Enrique Granados

Enrique Granados - GEMEINFREI

Ausgewählt

Der Klang von Goya und Böcklin

Musik nach Gemälden: Regers Tondichtungen nach Arnold Böcklin und Enrique Granados Klavierzyklus "Goyescas".

Musik der Gattung der "Tondichtung" oder "symphonischen Dichtung" bezieht sich auf mehr oder weniger konkrete Szenen, Landschaften oder Figuren, so wie Debussys "La Mer", Liszts "Prometheus" oder Mussorgskys "Nacht auf dem kahlen Berge". Tondichtungen nach bestimmten Gemälden sind eher selten, aber es gibt sie: Max Regers "Vier Tondichtungen nach Arnold Böcklin" für Orchester nehmen teilweise sehr detaillierten Bezug auf die dargestellten Szenen in den Gemälden, etwa bei "Im Spiel der Wellen", in dem Diener des Meeresgottes Poseidon zu sehen sind, die sich etwas aufdringlich einigen verführerischen Meeresnymphen nähern.

Ein ungewöhnliches Beispiel von Tondichtungen dieser Art ist ein Klavierzyklus des spanischen Komponisten Enrique Granados. Er sei besessen von den Gemälden Goyas gestand er und schuf 1911 einen Klavierzyklus von 6 Stücken, ausgehend von 80 Radierungen Goyas aus den 90er Jahren des 18. Jahrhunderts. Sie beschreiben das Leben der einfachen Menschen im Spanien seiner Zeit. Granados nimmt in seinen "Goyescas" teilweise direkt Bezug auf einzelne Darstellungen, wie etwa ein beliebtes Gesellschaftsspiel, in dem eine Strohpuppe auf einem Tuch liegend in die Luft geschleudert wird. Bemerkenswert, fast seltsam erscheint es, dass Granados aus diesem Klavierzyklus mit unzusammenhängenden Themen, eine einaktige Oper macht mit demselben Titel "Goyescas". 1916 wurde sie an der Metropolitan Opera uraufgeführt.

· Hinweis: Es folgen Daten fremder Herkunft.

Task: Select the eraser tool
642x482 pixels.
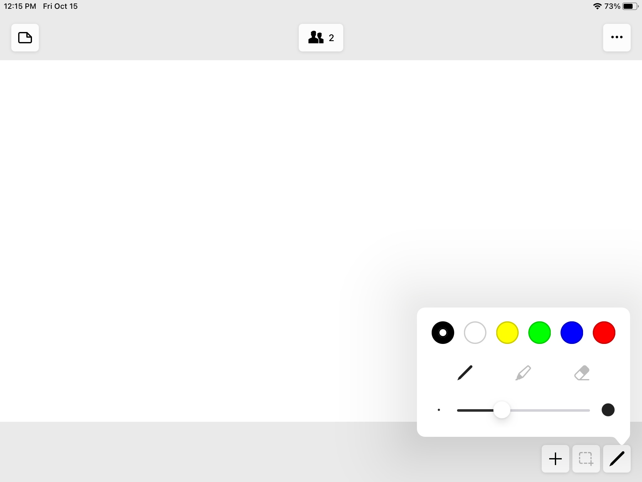Action: pyautogui.click(x=582, y=372)
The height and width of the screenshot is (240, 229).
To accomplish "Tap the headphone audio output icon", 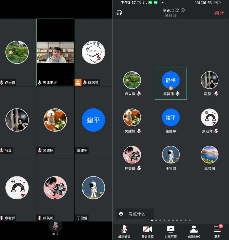I will click(119, 13).
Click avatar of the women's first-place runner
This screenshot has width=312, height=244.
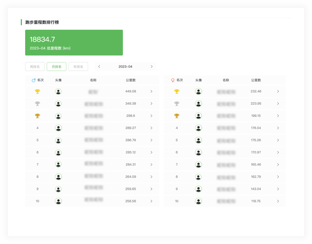click(x=199, y=91)
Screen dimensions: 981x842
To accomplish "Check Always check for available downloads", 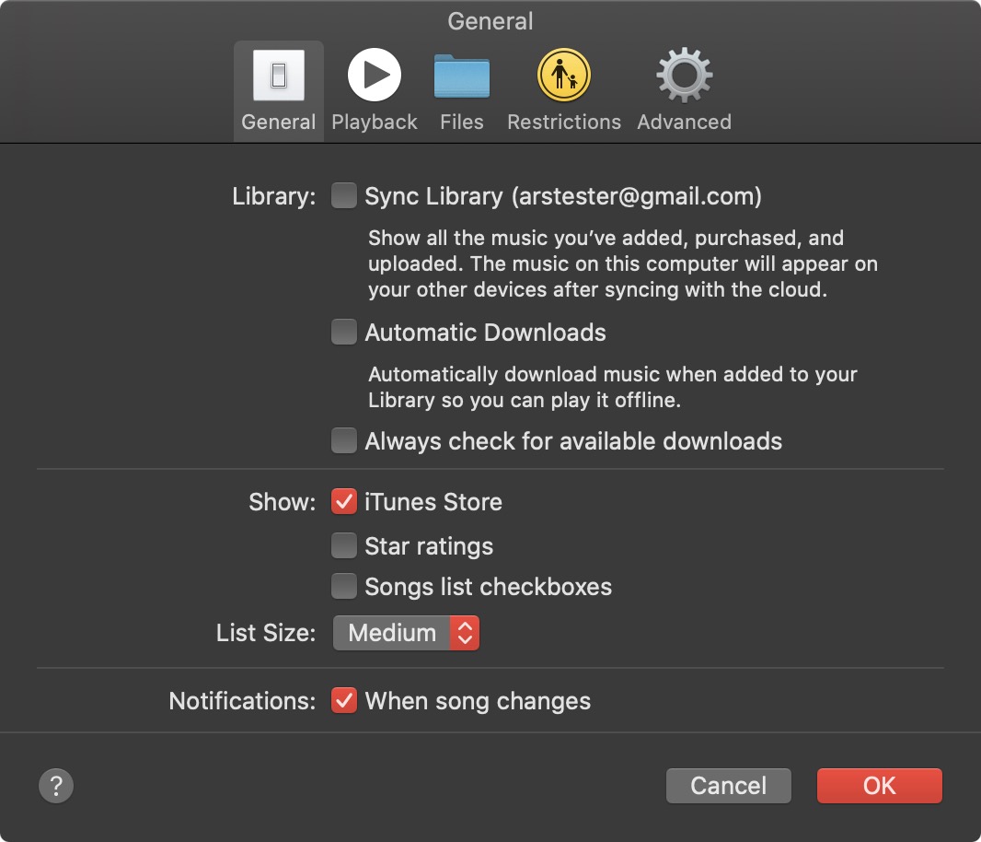I will point(344,441).
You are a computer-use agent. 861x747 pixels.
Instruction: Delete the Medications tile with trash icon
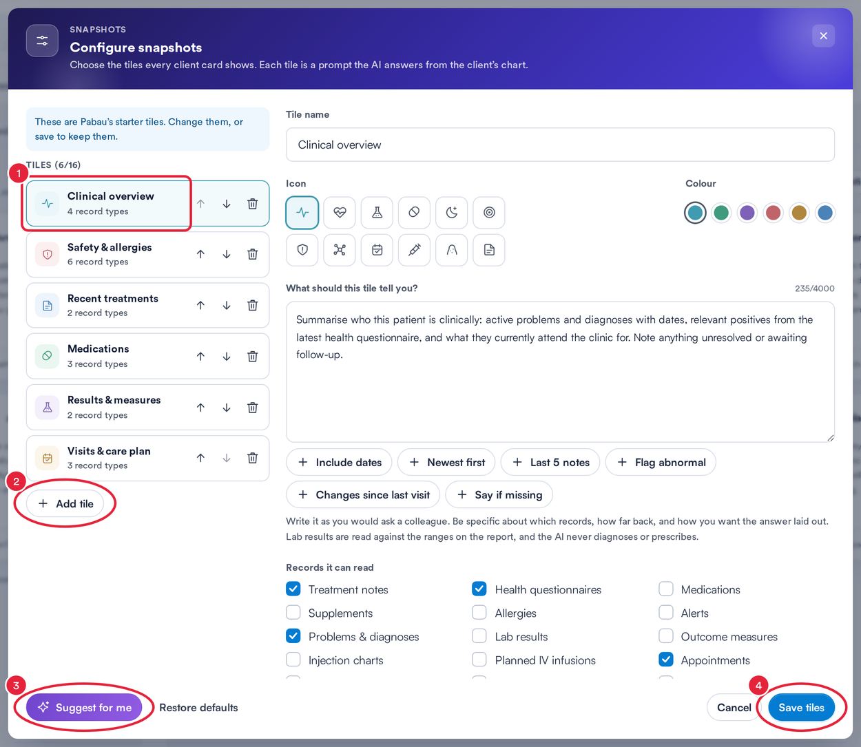pos(253,357)
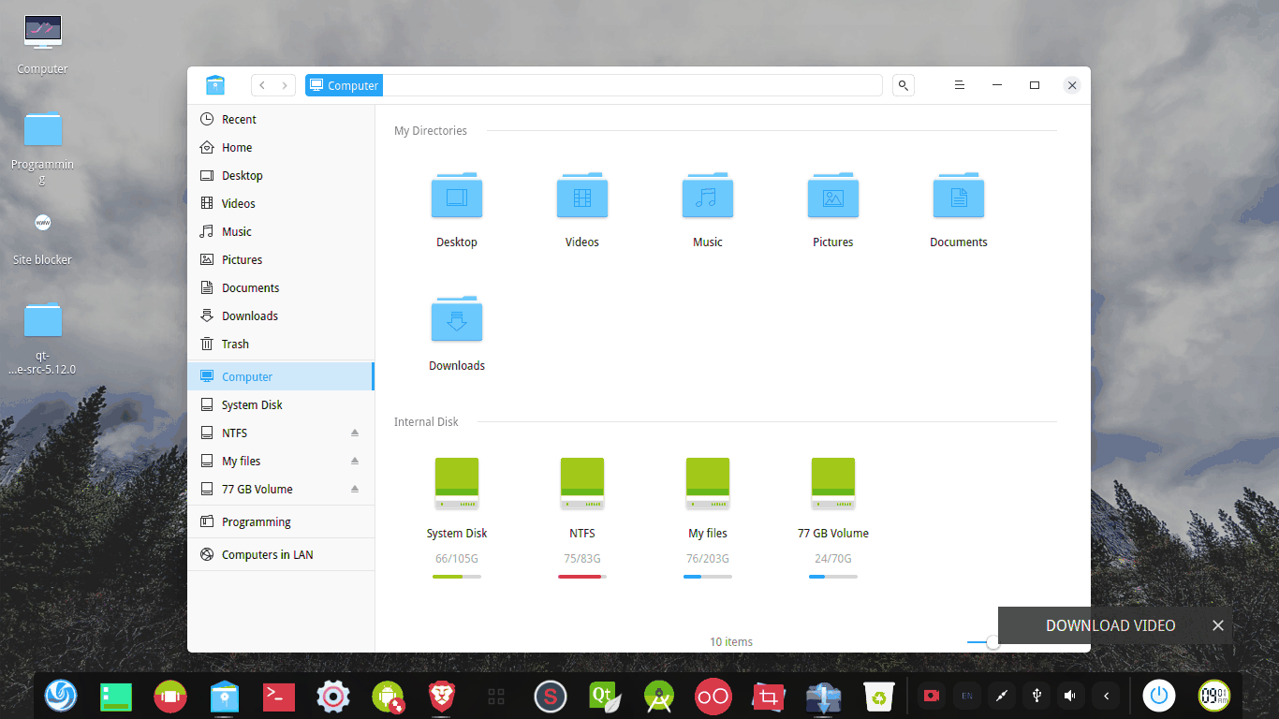Open the screen recorder tray icon
Viewport: 1279px width, 719px height.
click(930, 696)
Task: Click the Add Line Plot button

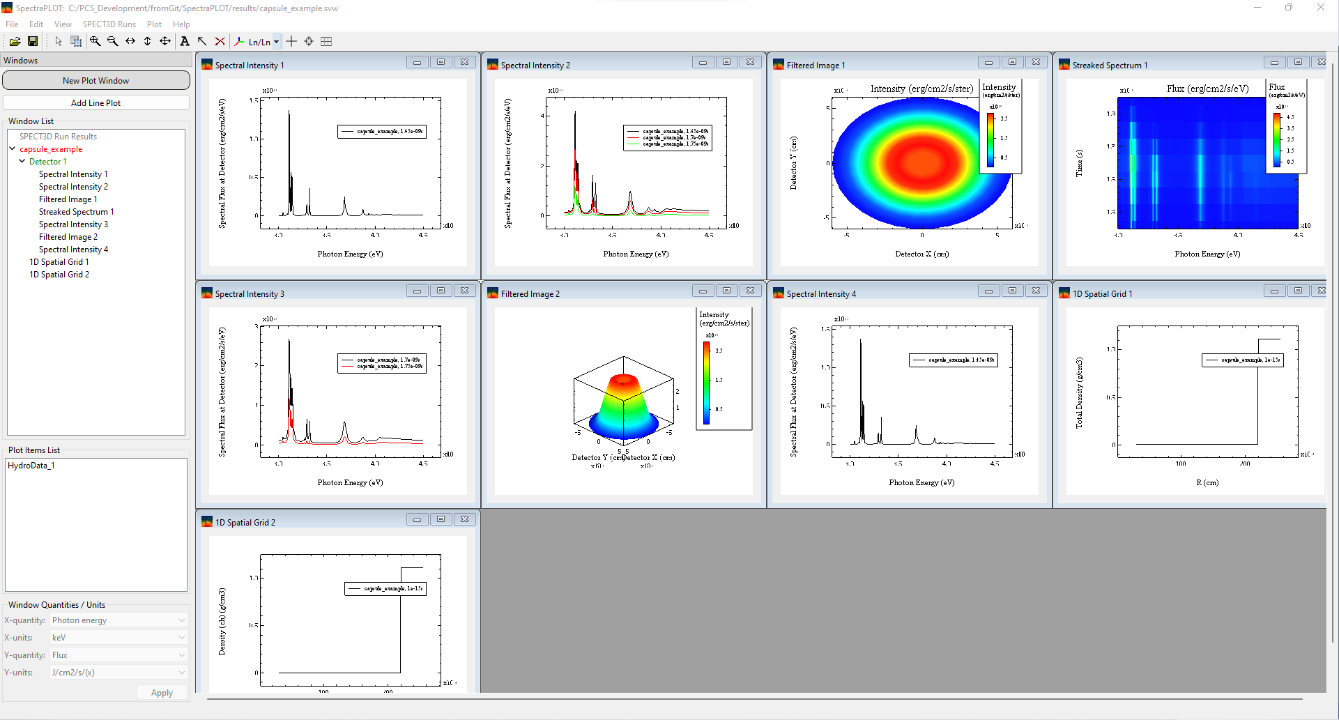Action: point(96,103)
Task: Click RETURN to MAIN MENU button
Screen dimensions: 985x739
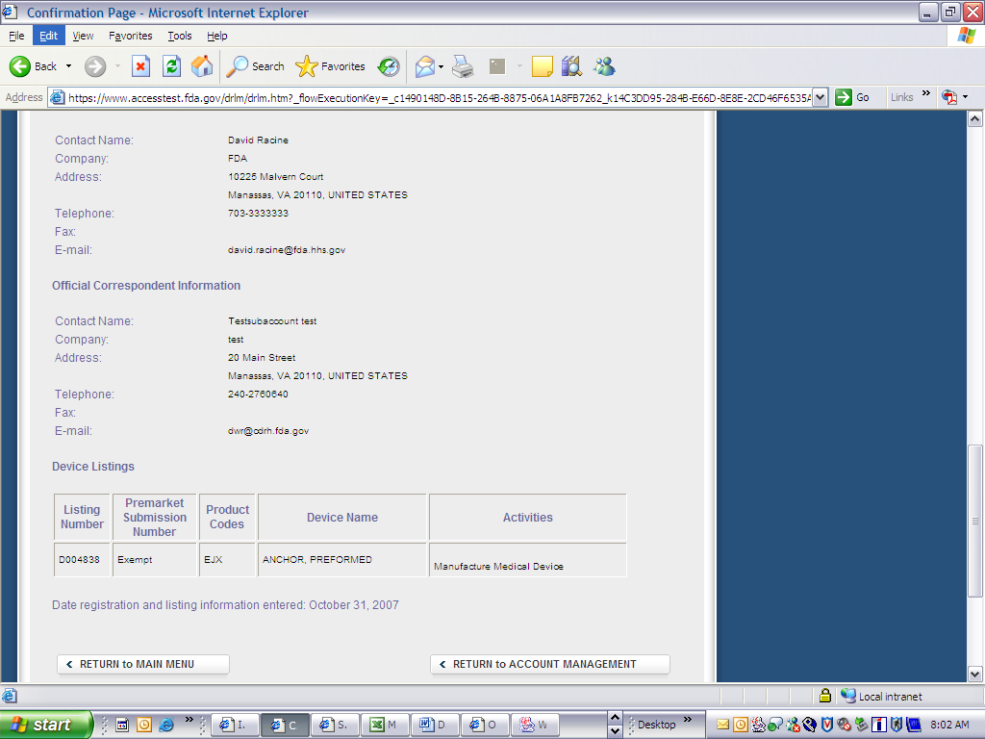Action: pos(143,664)
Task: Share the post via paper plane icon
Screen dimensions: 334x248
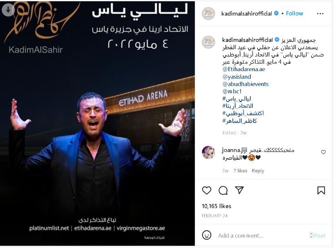Action: pos(239,190)
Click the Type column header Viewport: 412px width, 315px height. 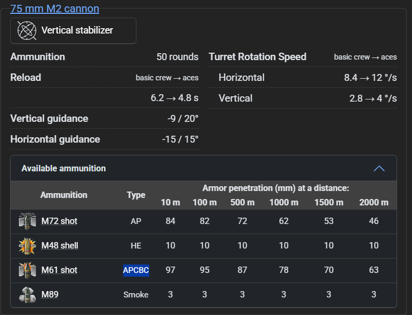(x=136, y=195)
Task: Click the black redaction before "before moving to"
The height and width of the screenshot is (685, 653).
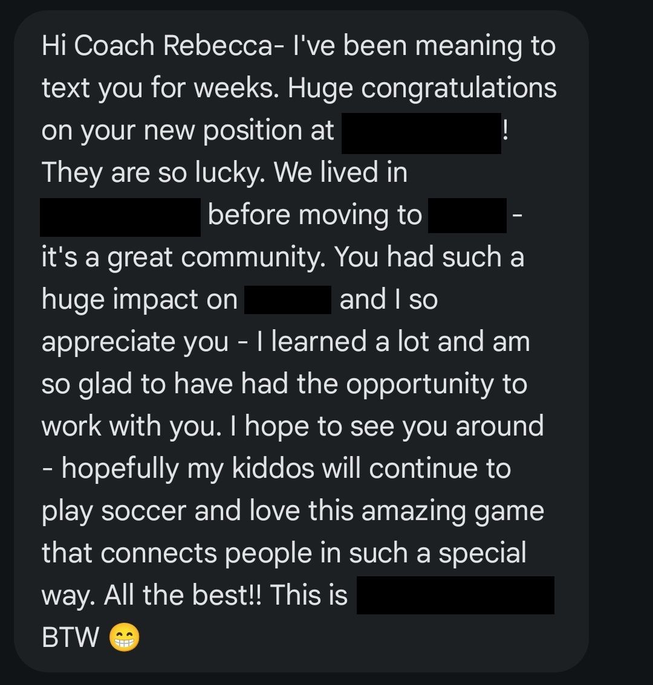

Der zeitliche Abstand der Kompositionen und Gemälde beträgt im Falle von Granados über ein Jahrhundert, im Falle von Reger und Böcklin nur einige Jahrzehnte. Wieviel von der Ästhetik und dem bildnerischen Ausdruck der Originale stecken in der Musik? ‚Hört' man die Gemälde in den Interpretationen der Orchester und Pianisten:innen?